Saved entries
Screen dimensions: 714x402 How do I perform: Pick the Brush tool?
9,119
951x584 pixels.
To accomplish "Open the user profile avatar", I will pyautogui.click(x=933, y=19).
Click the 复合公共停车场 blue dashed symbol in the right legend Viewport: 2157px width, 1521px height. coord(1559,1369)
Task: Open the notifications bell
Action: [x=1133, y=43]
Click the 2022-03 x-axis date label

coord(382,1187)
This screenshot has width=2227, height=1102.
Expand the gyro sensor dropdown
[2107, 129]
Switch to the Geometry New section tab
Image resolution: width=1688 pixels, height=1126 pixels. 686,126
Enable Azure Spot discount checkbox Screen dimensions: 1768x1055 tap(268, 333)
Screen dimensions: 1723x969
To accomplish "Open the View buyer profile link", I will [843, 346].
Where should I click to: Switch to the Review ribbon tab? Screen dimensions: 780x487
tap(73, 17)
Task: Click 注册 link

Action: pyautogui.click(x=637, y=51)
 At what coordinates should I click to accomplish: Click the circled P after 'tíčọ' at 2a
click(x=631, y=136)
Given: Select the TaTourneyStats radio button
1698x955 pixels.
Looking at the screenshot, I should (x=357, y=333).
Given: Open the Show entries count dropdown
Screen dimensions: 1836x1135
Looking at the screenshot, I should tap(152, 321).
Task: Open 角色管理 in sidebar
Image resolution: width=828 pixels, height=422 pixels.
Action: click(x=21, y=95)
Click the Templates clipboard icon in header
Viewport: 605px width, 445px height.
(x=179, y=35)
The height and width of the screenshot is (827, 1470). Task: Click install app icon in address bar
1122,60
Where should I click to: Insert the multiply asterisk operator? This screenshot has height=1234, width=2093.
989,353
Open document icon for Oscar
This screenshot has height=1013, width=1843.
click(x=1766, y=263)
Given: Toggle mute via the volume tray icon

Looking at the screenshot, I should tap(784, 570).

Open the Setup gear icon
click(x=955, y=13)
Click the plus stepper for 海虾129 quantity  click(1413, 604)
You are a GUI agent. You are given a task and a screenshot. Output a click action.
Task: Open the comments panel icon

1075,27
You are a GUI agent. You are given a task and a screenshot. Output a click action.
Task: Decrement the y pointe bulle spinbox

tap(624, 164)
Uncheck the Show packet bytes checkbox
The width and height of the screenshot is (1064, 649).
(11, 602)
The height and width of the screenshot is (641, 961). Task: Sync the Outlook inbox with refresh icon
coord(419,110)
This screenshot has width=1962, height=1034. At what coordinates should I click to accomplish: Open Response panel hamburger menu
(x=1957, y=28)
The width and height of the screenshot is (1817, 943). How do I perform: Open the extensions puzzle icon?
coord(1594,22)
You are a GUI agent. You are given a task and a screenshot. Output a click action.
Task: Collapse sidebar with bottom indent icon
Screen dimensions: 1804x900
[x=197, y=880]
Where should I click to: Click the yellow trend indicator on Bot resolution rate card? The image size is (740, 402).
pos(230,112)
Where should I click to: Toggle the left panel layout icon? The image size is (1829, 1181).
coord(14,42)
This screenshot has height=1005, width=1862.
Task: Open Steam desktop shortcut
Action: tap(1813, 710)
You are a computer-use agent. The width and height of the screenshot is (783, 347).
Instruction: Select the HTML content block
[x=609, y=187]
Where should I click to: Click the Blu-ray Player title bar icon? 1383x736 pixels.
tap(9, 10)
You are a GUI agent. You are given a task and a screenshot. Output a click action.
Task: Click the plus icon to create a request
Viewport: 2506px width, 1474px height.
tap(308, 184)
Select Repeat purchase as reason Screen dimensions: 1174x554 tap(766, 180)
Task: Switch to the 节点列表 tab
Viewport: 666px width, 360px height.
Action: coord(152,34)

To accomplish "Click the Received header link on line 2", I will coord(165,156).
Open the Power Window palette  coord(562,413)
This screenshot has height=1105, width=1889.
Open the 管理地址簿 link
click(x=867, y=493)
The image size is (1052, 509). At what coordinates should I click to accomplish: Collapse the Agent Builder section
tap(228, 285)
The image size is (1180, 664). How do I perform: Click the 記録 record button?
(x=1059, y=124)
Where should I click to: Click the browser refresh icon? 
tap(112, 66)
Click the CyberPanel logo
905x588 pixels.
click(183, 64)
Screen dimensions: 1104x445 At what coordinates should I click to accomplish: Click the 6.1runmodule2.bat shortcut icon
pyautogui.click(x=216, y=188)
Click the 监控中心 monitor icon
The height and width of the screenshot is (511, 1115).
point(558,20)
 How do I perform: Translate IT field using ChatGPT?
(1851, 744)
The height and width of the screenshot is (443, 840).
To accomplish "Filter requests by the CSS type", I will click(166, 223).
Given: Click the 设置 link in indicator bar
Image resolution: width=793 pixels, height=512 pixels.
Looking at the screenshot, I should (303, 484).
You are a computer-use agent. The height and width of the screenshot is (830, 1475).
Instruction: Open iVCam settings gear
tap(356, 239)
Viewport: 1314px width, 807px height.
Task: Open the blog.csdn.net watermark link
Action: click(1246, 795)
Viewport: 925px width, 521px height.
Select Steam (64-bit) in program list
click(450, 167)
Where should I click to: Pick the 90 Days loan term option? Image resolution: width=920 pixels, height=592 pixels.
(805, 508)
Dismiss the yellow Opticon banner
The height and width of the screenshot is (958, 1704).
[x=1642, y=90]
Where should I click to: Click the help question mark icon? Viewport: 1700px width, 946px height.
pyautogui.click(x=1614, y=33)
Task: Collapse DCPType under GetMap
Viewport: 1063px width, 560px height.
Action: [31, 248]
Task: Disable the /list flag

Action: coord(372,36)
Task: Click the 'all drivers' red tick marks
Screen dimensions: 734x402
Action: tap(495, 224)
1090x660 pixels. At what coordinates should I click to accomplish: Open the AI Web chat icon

WORK INSTRUCTIONS => Send back all of the entries exactly, with nothing missing.

SOLUTION TO THIS EXERCISE =>
Screen dimensions: 714x402 How do I perform: Pick the Brush tool?
9,119
951x584 pixels.
To accomplish "Open the user profile avatar", I will pyautogui.click(x=933, y=19).
Click the 复合公共停车场 blue dashed symbol in the right legend Viewport: 2157px width, 1521px height. coord(1559,1369)
Task: Open the notifications bell
Action: [x=1133, y=43]
Click the 2022-03 x-axis date label

coord(382,1187)
This screenshot has width=2227, height=1102.
Expand the gyro sensor dropdown
[2107, 129]
Switch to the Geometry New section tab
Image resolution: width=1688 pixels, height=1126 pixels. 686,126
Enable Azure Spot discount checkbox Screen dimensions: 1768x1055 tap(268, 333)
Screen dimensions: 1723x969
To accomplish "Open the View buyer profile link", I will [843, 346].
Where should I click to: Switch to the Review ribbon tab? Screen dimensions: 780x487
tap(73, 17)
Task: Click 注册 link

Action: pyautogui.click(x=637, y=51)
 At what coordinates should I click to accomplish: Click the circled P after 'tíčọ' at 2a
click(x=631, y=136)
Given: Select the TaTourneyStats radio button
1698x955 pixels.
Looking at the screenshot, I should (x=357, y=333).
Given: Open the Show entries count dropdown
Screen dimensions: 1836x1135
Looking at the screenshot, I should tap(152, 321).
Task: Open 角色管理 in sidebar
Image resolution: width=828 pixels, height=422 pixels.
Action: click(x=21, y=95)
Click the Templates clipboard icon in header
Viewport: 605px width, 445px height.
(x=179, y=35)
The height and width of the screenshot is (827, 1470). Task: Click install app icon in address bar
1122,60
Where should I click to: Insert the multiply asterisk operator? This screenshot has height=1234, width=2093.
989,353
Open document icon for Oscar
This screenshot has height=1013, width=1843.
click(x=1766, y=263)
Given: Toggle mute via the volume tray icon

Looking at the screenshot, I should tap(784, 570).

Open the Setup gear icon
click(x=955, y=13)
Click the plus stepper for 海虾129 quantity  click(1413, 604)
You are a GUI agent. You are given a task and a screenshot. Output a click action.
Task: Open the comments panel icon

1075,27
You are a GUI agent. You are given a task and a screenshot. Output a click action.
Task: Decrement the y pointe bulle spinbox

tap(624, 164)
Uncheck the Show packet bytes checkbox
The width and height of the screenshot is (1064, 649).
(11, 602)
The height and width of the screenshot is (641, 961). Task: Sync the Outlook inbox with refresh icon
coord(419,110)
This screenshot has width=1962, height=1034. At what coordinates should I click to accomplish: Open Response panel hamburger menu
(x=1957, y=28)
The width and height of the screenshot is (1817, 943). How do I perform: Open the extensions puzzle icon?
coord(1594,22)
You are a GUI agent. You are given a task and a screenshot. Output a click action.
Task: Collapse sidebar with bottom indent icon
Screen dimensions: 1804x900
[x=197, y=880]
Where should I click to: Click the yellow trend indicator on Bot resolution rate card? The image size is (740, 402).
pos(230,112)
Where should I click to: Toggle the left panel layout icon? The image size is (1829, 1181).
coord(14,42)
This screenshot has height=1005, width=1862.
Task: Open Steam desktop shortcut
Action: tap(1813, 710)
You are a computer-use agent. The width and height of the screenshot is (783, 347).
Instruction: Select the HTML content block
[x=609, y=187]
Where should I click to: Click the Blu-ray Player title bar icon? 1383x736 pixels.
tap(9, 10)
You are a GUI agent. You are given a task and a screenshot. Output a click action.
Task: Click the plus icon to create a request
Viewport: 2506px width, 1474px height.
tap(308, 184)
Select Repeat purchase as reason Screen dimensions: 1174x554 tap(766, 180)
Task: Switch to the 节点列表 tab
Viewport: 666px width, 360px height.
Action: coord(152,34)

To accomplish "Click the Received header link on line 2", I will coord(165,156).
Open the Power Window palette  coord(562,413)
This screenshot has height=1105, width=1889.
Open the 管理地址簿 link
click(x=867, y=493)
The image size is (1052, 509). At what coordinates should I click to accomplish: Collapse the Agent Builder section
tap(228, 285)
The image size is (1180, 664). How do I perform: Click the 記録 record button?
(x=1059, y=124)
Where should I click to: Click the browser refresh icon? 
tap(112, 66)
Click the CyberPanel logo
905x588 pixels.
click(183, 64)
Screen dimensions: 1104x445 At what coordinates should I click to accomplish: Click the 6.1runmodule2.bat shortcut icon
pyautogui.click(x=216, y=188)
Click the 监控中心 monitor icon
The height and width of the screenshot is (511, 1115).
point(558,20)
 How do I perform: Translate IT field using ChatGPT?
(1851, 744)
The height and width of the screenshot is (443, 840).
To accomplish "Filter requests by the CSS type", I will click(166, 223).
Given: Click the 设置 link in indicator bar
Image resolution: width=793 pixels, height=512 pixels.
Looking at the screenshot, I should (303, 484).
You are a computer-use agent. The height and width of the screenshot is (830, 1475).
Instruction: Open iVCam settings gear
tap(356, 239)
Viewport: 1314px width, 807px height.
Task: Open the blog.csdn.net watermark link
Action: click(1246, 795)
Viewport: 925px width, 521px height.
Select Steam (64-bit) in program list
click(450, 167)
Where should I click to: Pick the 90 Days loan term option? Image resolution: width=920 pixels, height=592 pixels.
(805, 508)
Dismiss the yellow Opticon banner
The height and width of the screenshot is (958, 1704).
[x=1642, y=90]
Where should I click to: Click the help question mark icon? Viewport: 1700px width, 946px height.
pyautogui.click(x=1614, y=33)
Task: Collapse DCPType under GetMap
Viewport: 1063px width, 560px height.
Action: [31, 248]
Task: Disable the /list flag

Action: coord(372,36)
Task: Click the 'all drivers' red tick marks
Screen dimensions: 734x402
Action: tap(495, 224)
1090x660 pixels. At what coordinates should I click to accomplish: Open the AI Web chat icon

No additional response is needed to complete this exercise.